▸ **Task to carry out**
In the answer, give the entries below exactly, from the first line through the line with "Click the blue B callout marker", with every picture omitted.

▸ **Exercise data**
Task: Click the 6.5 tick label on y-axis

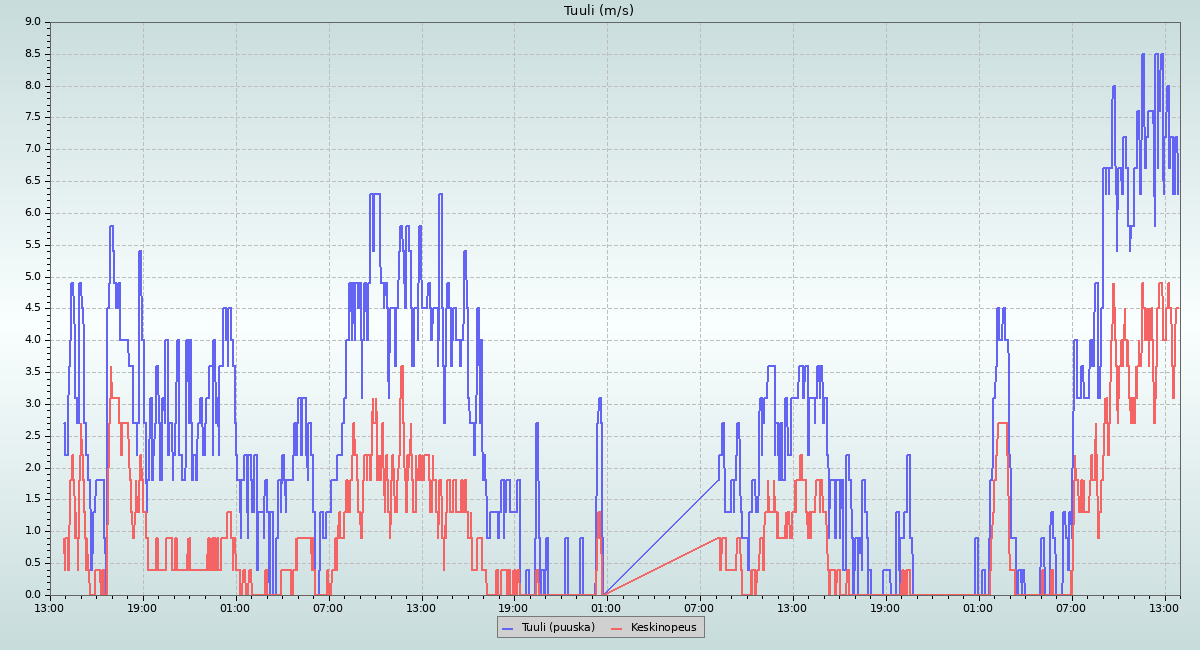Action: coord(32,181)
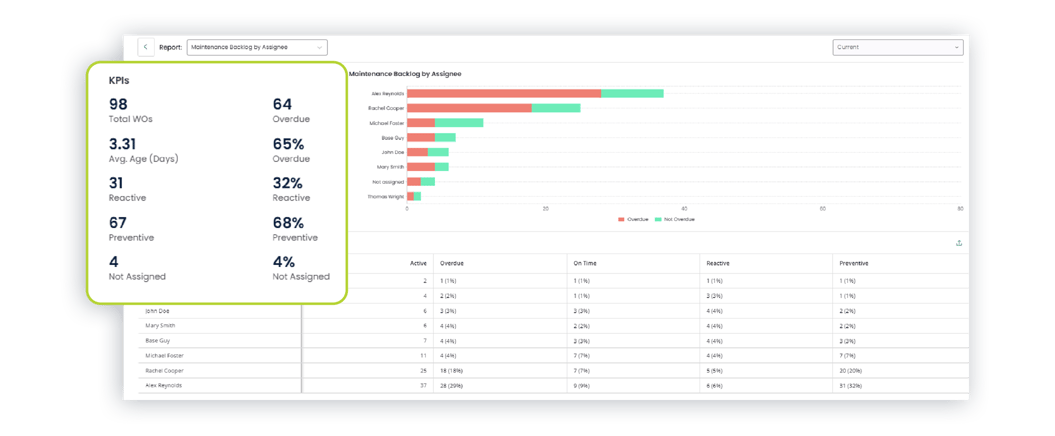Select Rachel Cooper's green not-overdue bar
The width and height of the screenshot is (1055, 436).
555,108
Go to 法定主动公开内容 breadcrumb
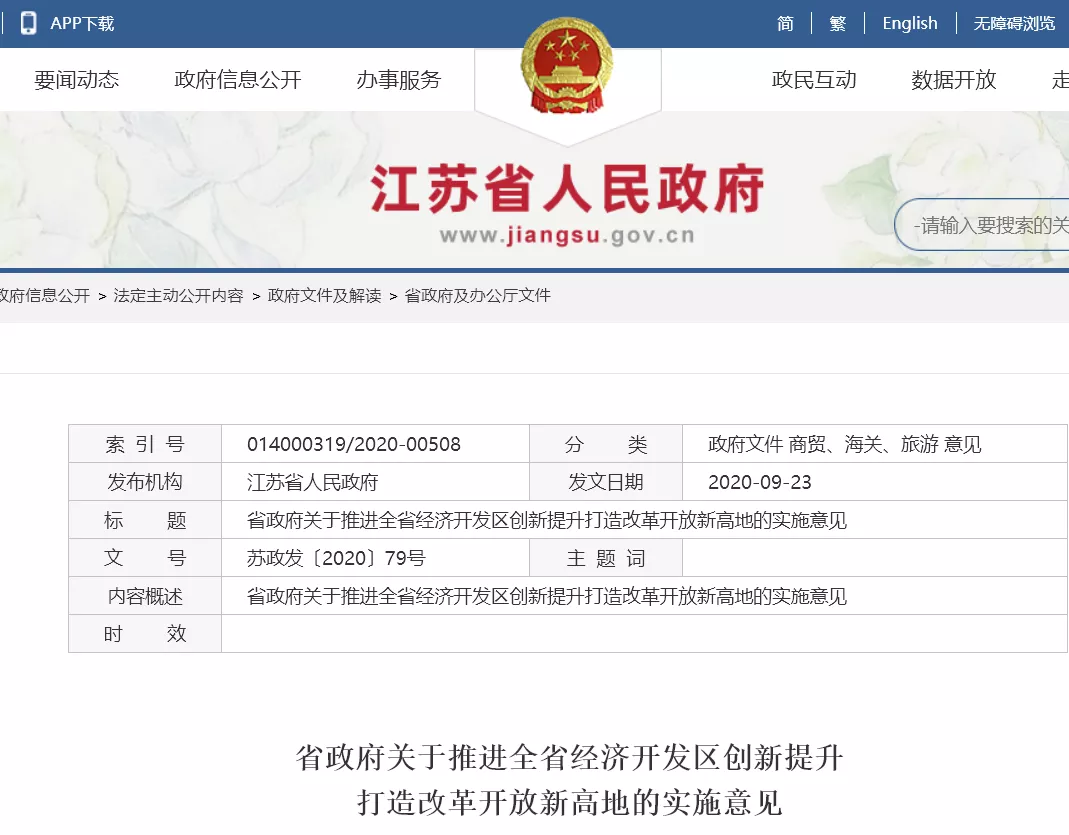Viewport: 1069px width, 835px height. [178, 296]
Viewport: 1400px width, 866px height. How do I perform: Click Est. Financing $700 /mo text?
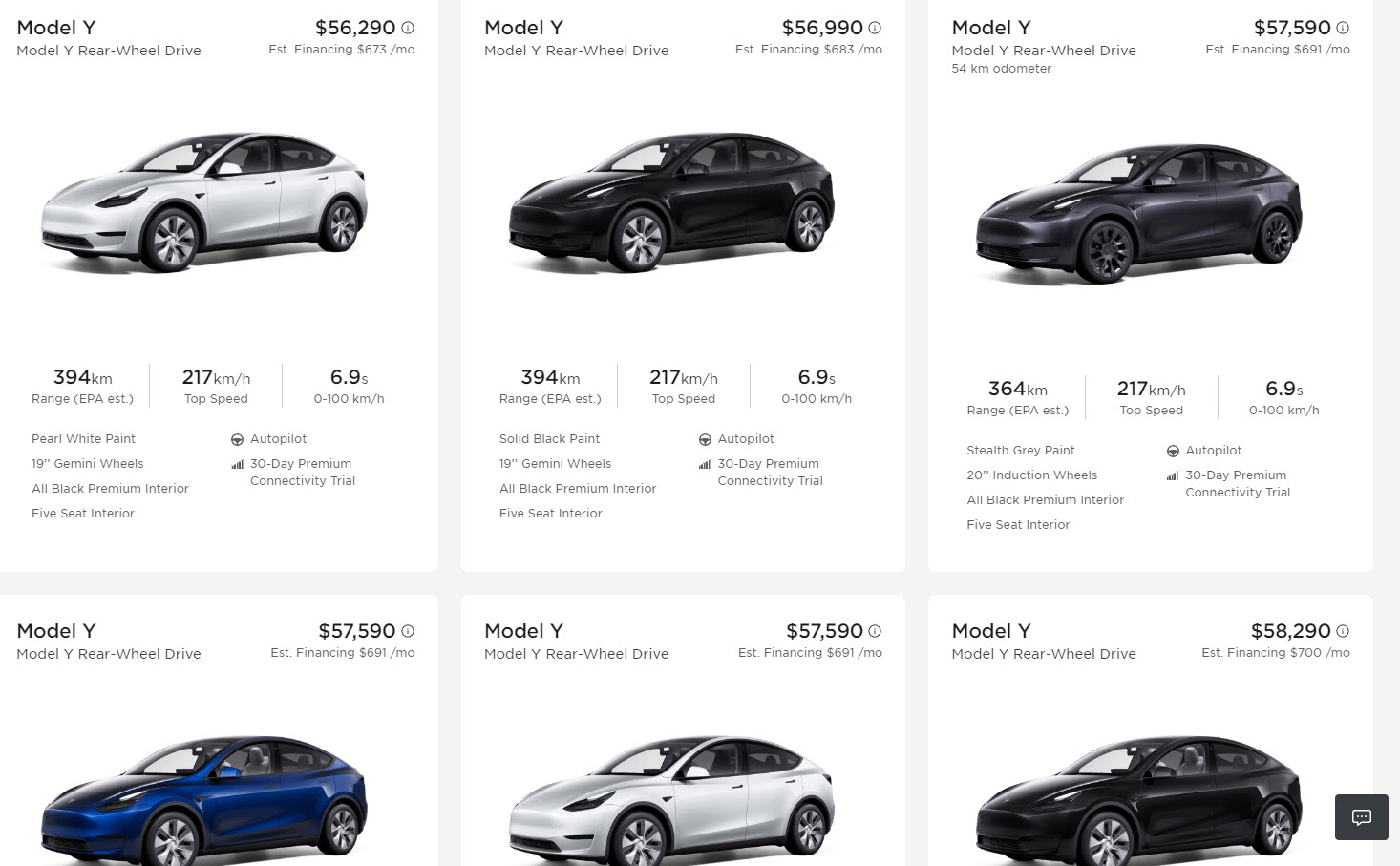[1275, 653]
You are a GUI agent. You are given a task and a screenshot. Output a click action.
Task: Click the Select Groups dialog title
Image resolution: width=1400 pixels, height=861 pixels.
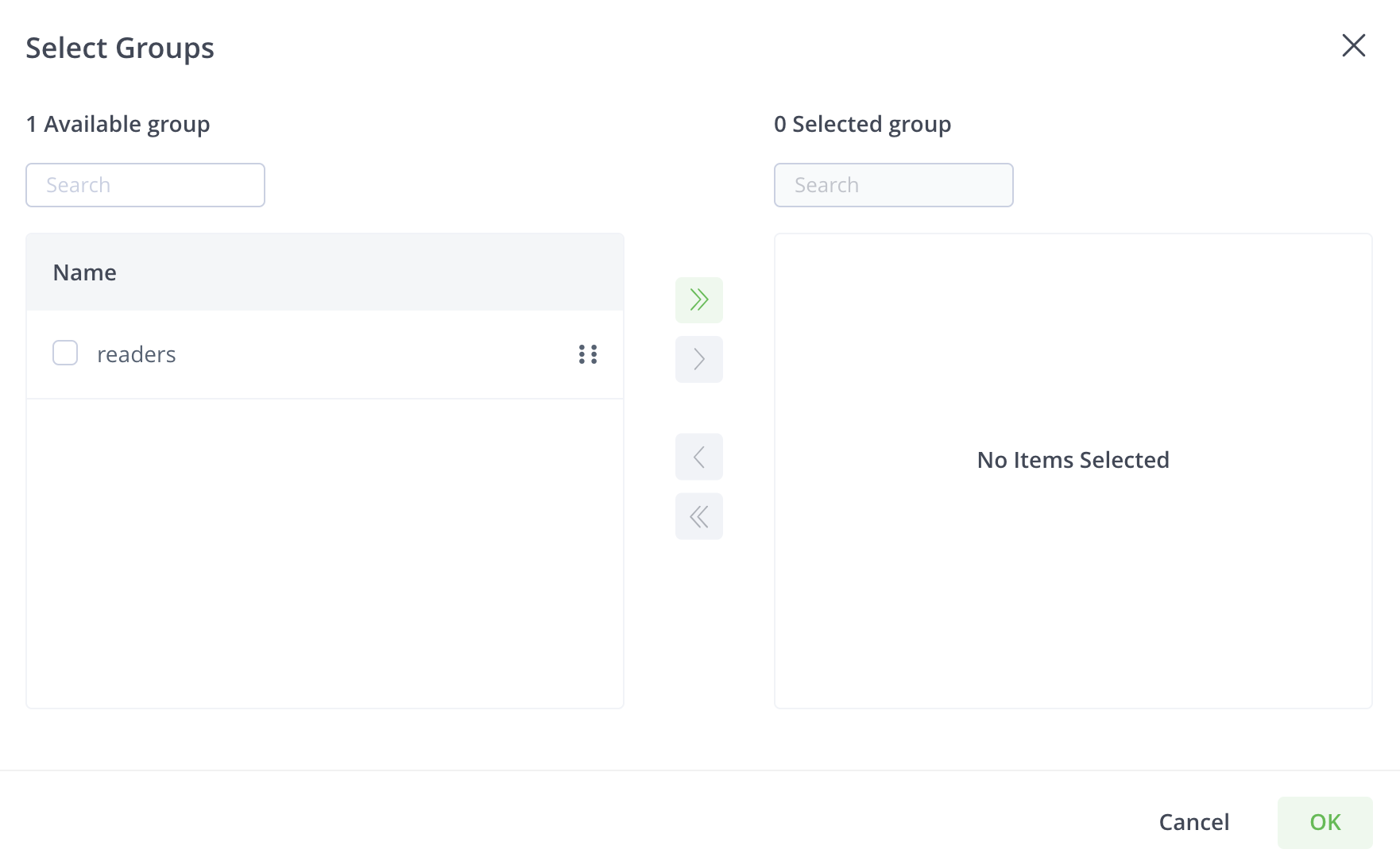coord(120,48)
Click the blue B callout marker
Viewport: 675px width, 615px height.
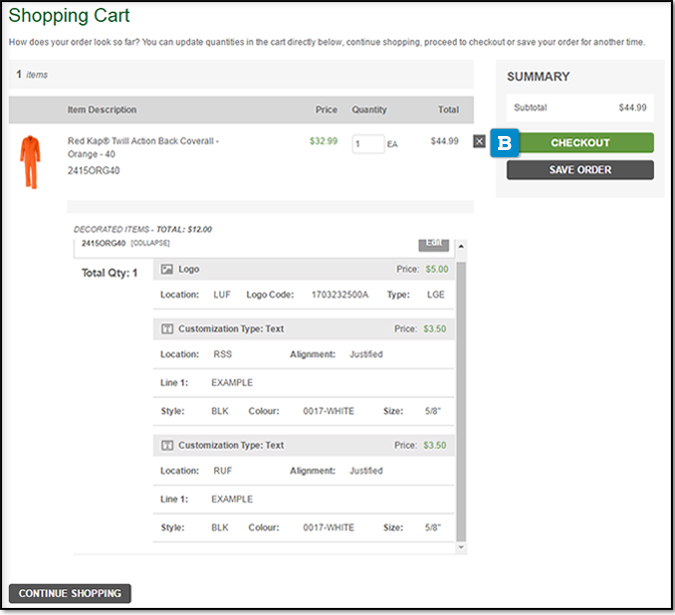click(x=504, y=143)
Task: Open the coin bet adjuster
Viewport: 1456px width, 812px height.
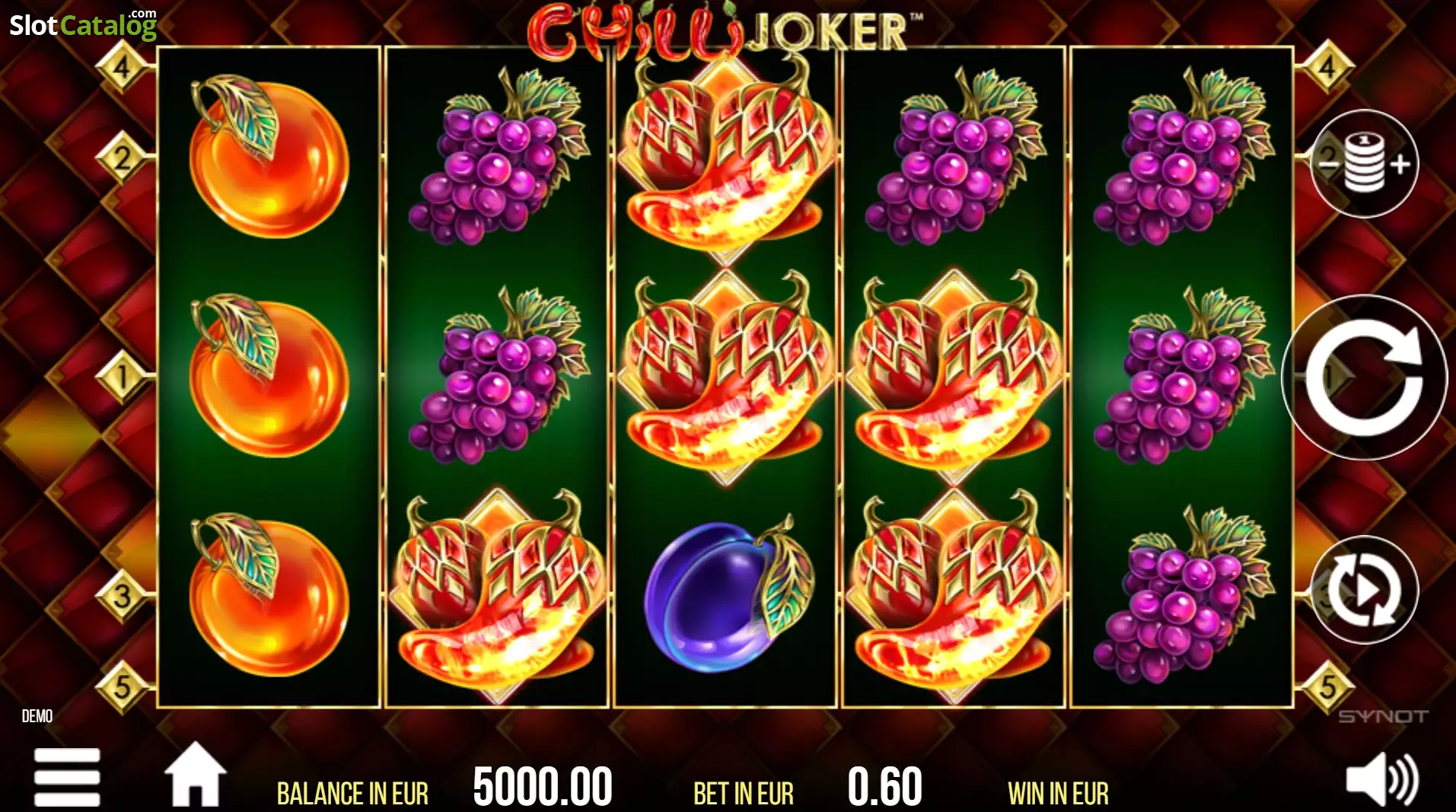Action: [x=1364, y=164]

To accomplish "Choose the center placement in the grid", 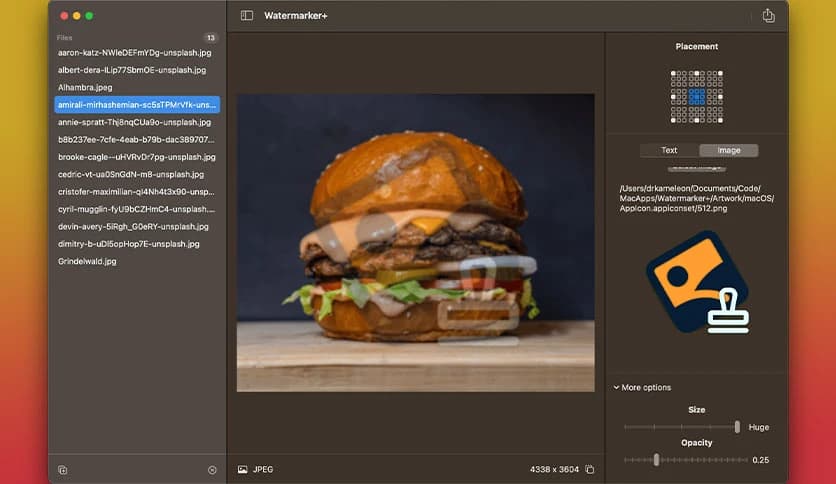I will (x=697, y=96).
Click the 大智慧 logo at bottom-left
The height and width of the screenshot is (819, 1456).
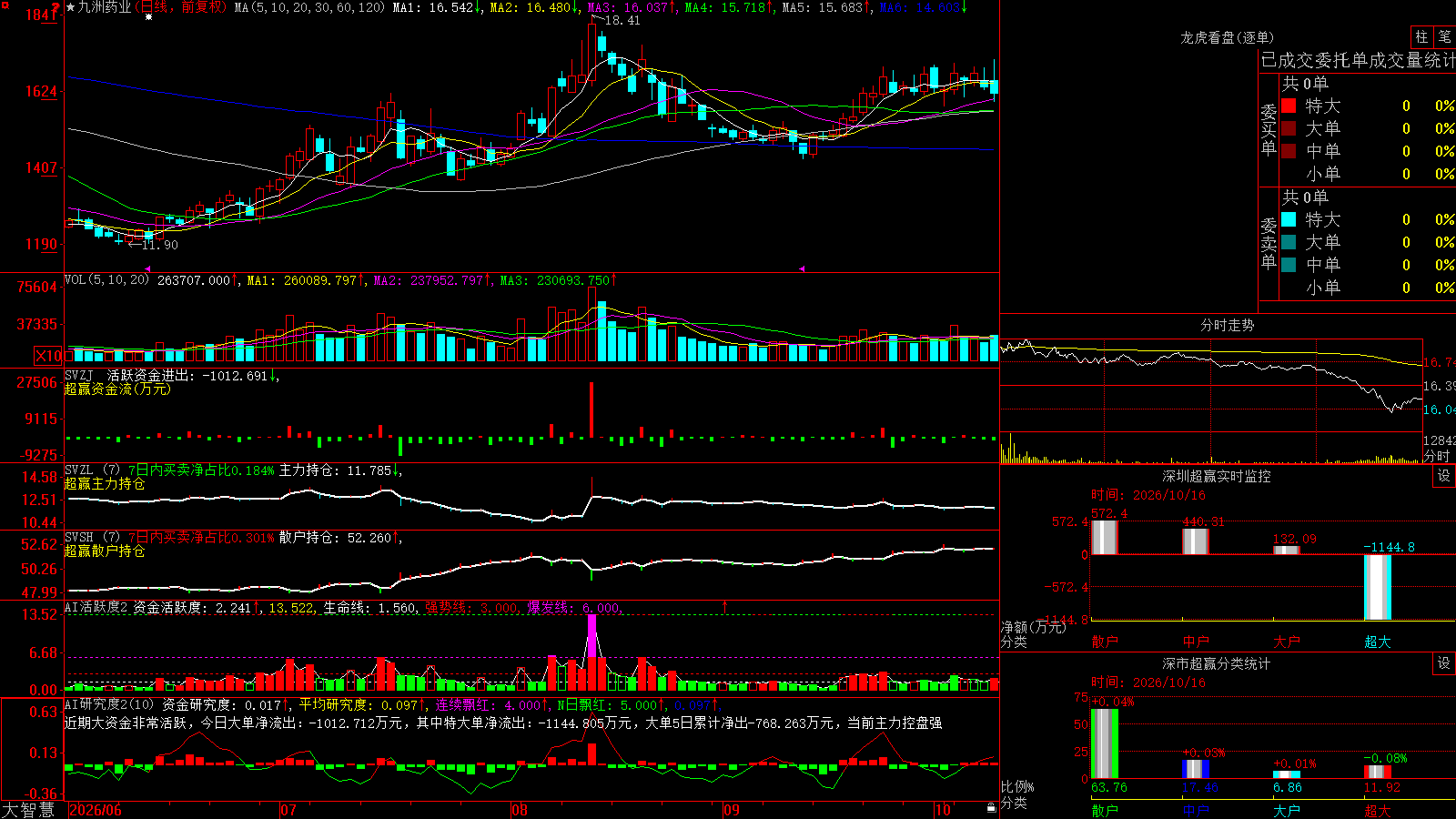coord(28,809)
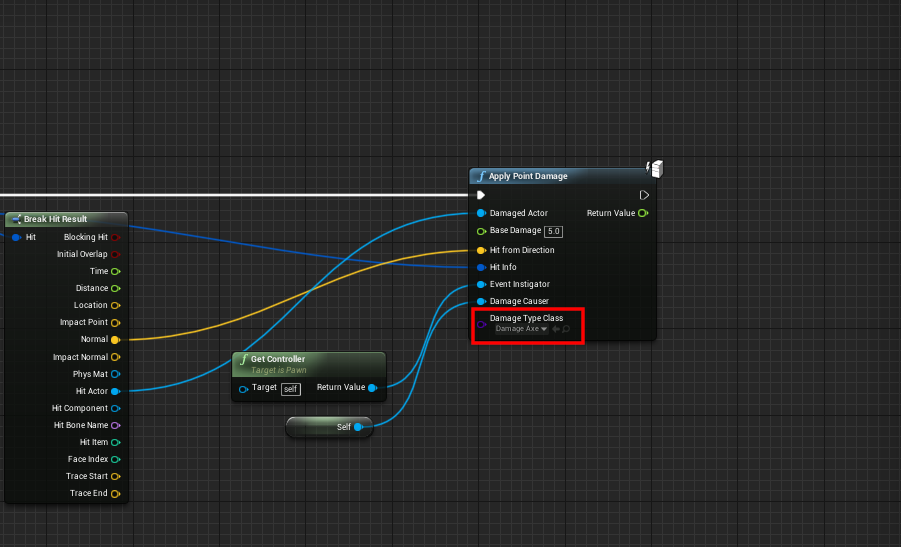Screen dimensions: 901x547
Task: Click the self field on Get Controller Target
Action: pos(291,389)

▸ **Solution to the exercise**
Task: Click the 6.5 tick label on y-axis

Action: coord(32,181)
Select Rachel Cooper's green not-overdue bar
The width and height of the screenshot is (1055, 436).
555,108
Go to 法定主动公开内容 breadcrumb
Viewport: 1069px width, 835px height. [178, 296]
Viewport: 1400px width, 866px height. How do I perform: Click Est. Financing $700 /mo text?
[1275, 653]
You are a GUI agent. You are given a task and a screenshot. Output a click action.
Task: Click the Select Groups dialog title
Image resolution: width=1400 pixels, height=861 pixels.
coord(120,48)
Click the blue B callout marker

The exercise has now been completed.